Problem to solve — Go to the line containing "Screen dimensions: 1456x828" and retype it and every later line exactly as written, up to the last line of the entries. Keep pictures out.

Stored data —
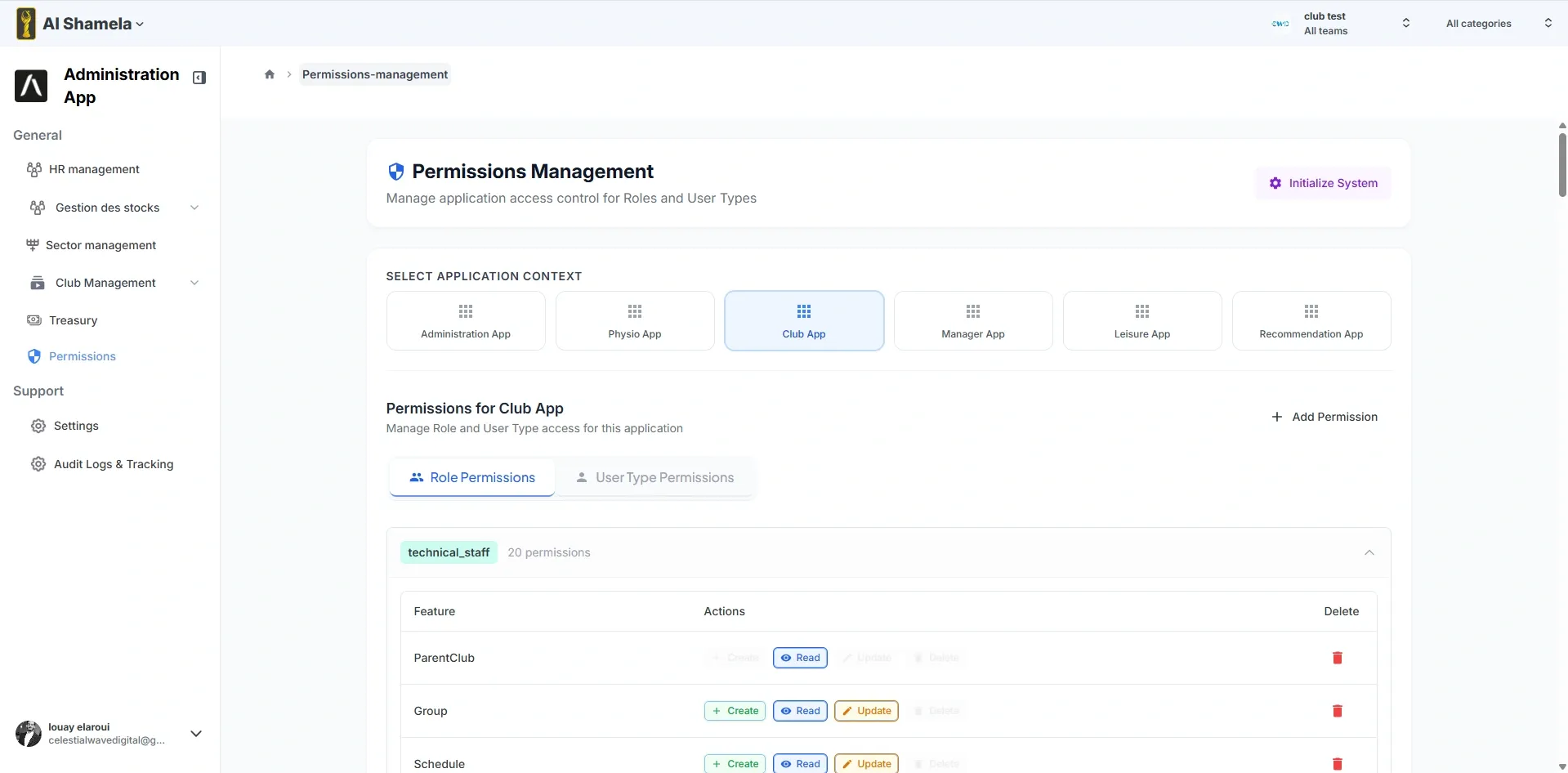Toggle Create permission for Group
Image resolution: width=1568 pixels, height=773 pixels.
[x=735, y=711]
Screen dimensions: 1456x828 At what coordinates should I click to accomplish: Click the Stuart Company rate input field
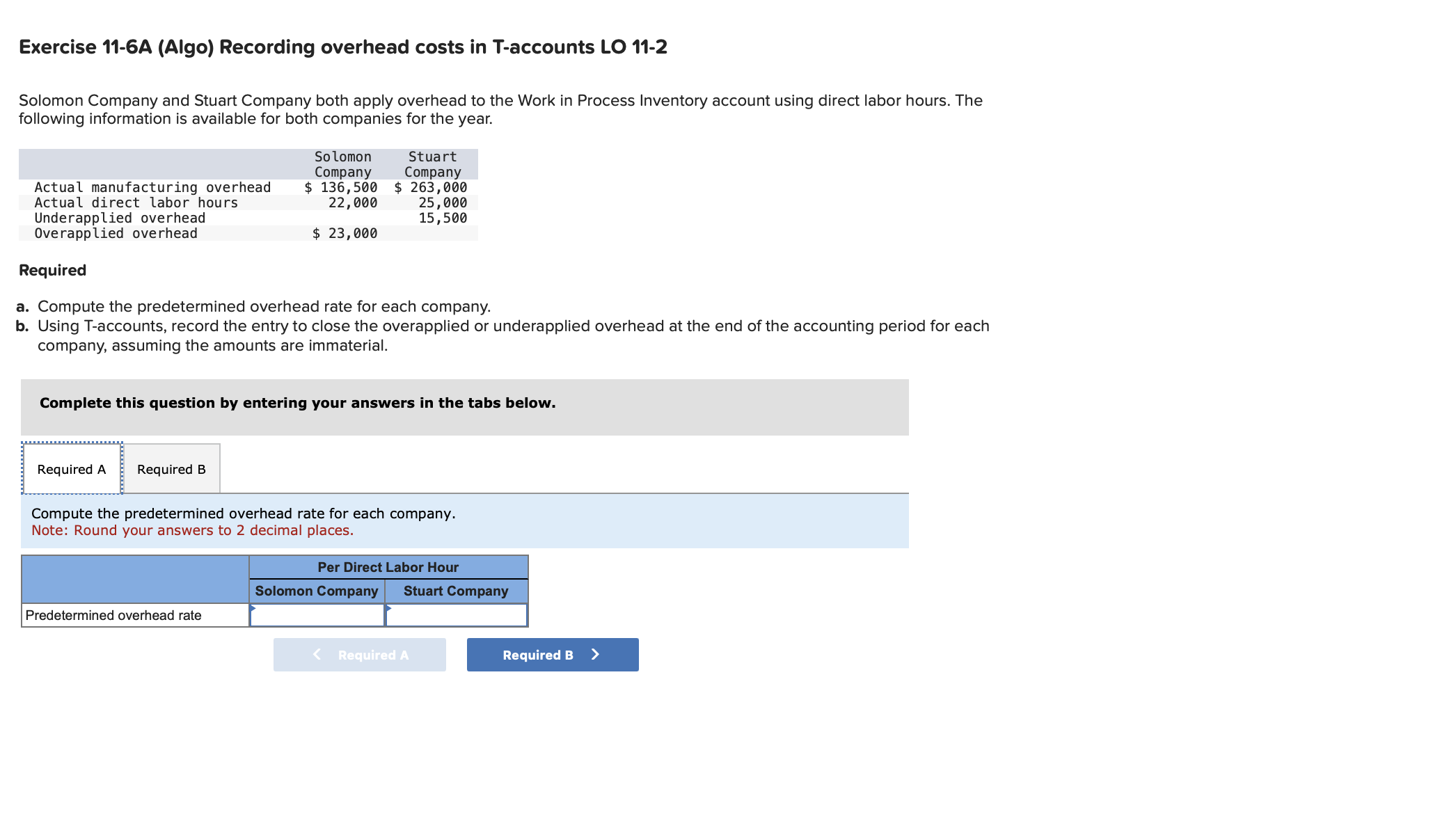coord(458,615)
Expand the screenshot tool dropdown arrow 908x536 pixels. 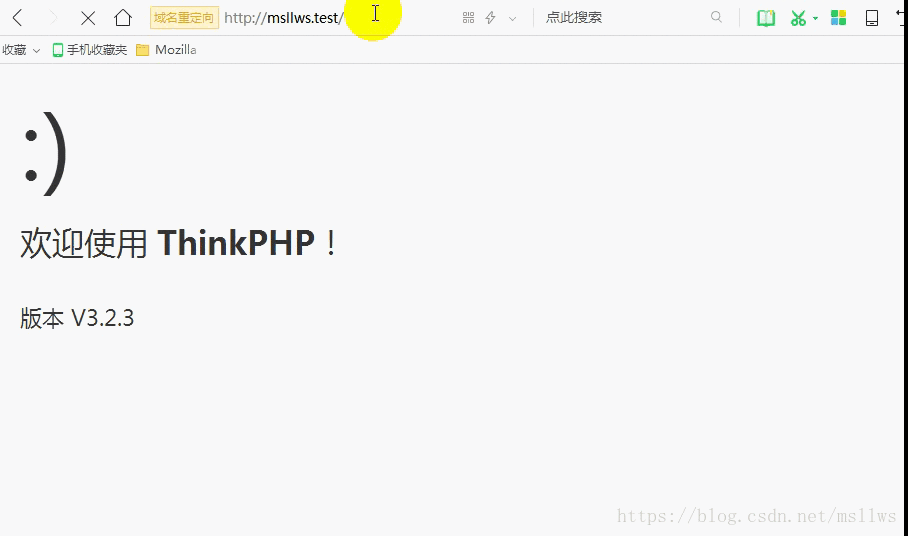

Output below —
Screen dimensions: 1456x828 At what coordinates should I click to accomplish: Click the Stuart Company rate input field
coord(458,615)
Expand the screenshot tool dropdown arrow 908x536 pixels. 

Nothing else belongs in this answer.